[Stored items]
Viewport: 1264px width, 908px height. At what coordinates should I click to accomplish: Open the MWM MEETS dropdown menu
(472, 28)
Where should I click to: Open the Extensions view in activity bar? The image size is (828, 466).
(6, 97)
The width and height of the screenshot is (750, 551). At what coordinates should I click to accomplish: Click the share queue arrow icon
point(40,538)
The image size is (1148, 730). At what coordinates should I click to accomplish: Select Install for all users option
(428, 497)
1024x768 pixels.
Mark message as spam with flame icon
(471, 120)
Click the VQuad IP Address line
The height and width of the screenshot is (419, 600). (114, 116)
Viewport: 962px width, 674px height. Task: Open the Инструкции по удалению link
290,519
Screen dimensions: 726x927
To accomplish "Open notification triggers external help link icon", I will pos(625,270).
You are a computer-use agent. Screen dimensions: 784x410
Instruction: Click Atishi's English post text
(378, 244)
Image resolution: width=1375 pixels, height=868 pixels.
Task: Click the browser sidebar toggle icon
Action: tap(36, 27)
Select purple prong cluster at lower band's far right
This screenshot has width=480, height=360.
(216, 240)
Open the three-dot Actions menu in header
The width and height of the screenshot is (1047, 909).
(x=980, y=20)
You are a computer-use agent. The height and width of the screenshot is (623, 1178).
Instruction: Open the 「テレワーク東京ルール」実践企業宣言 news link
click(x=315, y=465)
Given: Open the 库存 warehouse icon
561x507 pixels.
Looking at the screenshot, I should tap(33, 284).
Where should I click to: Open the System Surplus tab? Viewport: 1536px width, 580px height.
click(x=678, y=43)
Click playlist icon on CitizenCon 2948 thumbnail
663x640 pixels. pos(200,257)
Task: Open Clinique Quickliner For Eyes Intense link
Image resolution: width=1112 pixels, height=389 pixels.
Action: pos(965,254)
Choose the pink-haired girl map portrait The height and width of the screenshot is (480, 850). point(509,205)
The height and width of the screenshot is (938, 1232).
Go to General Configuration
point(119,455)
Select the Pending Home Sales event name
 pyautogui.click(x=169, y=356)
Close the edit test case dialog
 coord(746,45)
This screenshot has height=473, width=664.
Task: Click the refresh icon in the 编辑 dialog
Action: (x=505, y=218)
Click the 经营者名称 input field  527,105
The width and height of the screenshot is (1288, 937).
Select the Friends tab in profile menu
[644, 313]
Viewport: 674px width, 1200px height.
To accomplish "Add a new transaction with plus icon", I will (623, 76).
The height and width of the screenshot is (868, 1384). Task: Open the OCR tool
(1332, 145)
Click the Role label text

- **Assignment**
A word-for-word restatement of every record above is expected.

- **Answer box**
Viewport: 1264px width, 908px height. At what coordinates should I click to accomplish: Open the MWM MEETS dropdown menu
(472, 28)
Where should I click to: Open the Extensions view in activity bar? The image size is (828, 466).
(6, 97)
The width and height of the screenshot is (750, 551). At what coordinates should I click to accomplish: Click the share queue arrow icon
point(40,538)
The image size is (1148, 730). At what coordinates should I click to accomplish: Select Install for all users option
(428, 497)
1024x768 pixels.
Mark message as spam with flame icon
(471, 120)
Click the VQuad IP Address line
The height and width of the screenshot is (419, 600). (114, 116)
Viewport: 962px width, 674px height. Task: Open the Инструкции по удалению link
290,519
Screen dimensions: 726x927
To accomplish "Open notification triggers external help link icon", I will pos(625,270).
You are a computer-use agent. Screen dimensions: 784x410
Instruction: Click Atishi's English post text
(378, 244)
Image resolution: width=1375 pixels, height=868 pixels.
Task: Click the browser sidebar toggle icon
Action: tap(36, 27)
Select purple prong cluster at lower band's far right
This screenshot has width=480, height=360.
(216, 240)
Open the three-dot Actions menu in header
The width and height of the screenshot is (1047, 909).
(x=980, y=20)
You are a computer-use agent. The height and width of the screenshot is (623, 1178).
Instruction: Open the 「テレワーク東京ルール」実践企業宣言 news link
click(x=315, y=465)
Given: Open the 库存 warehouse icon
561x507 pixels.
Looking at the screenshot, I should tap(33, 284).
Where should I click to: Open the System Surplus tab? Viewport: 1536px width, 580px height.
click(x=678, y=43)
Click playlist icon on CitizenCon 2948 thumbnail
663x640 pixels. pos(200,257)
Task: Open Clinique Quickliner For Eyes Intense link
Image resolution: width=1112 pixels, height=389 pixels.
Action: pos(965,254)
Choose the pink-haired girl map portrait The height and width of the screenshot is (480, 850). point(509,205)
The height and width of the screenshot is (938, 1232).
Go to General Configuration
point(119,455)
Select the Pending Home Sales event name
 pyautogui.click(x=169, y=356)
Close the edit test case dialog
 coord(746,45)
This screenshot has height=473, width=664.
Task: Click the refresh icon in the 编辑 dialog
Action: (x=505, y=218)
Click the 经营者名称 input field  527,105
The width and height of the screenshot is (1288, 937).
Select the Friends tab in profile menu
[644, 313]
Viewport: 674px width, 1200px height.
To accomplish "Add a new transaction with plus icon", I will (623, 76).
The height and width of the screenshot is (868, 1384). Task: Open the OCR tool
(1332, 145)
Click the Role label text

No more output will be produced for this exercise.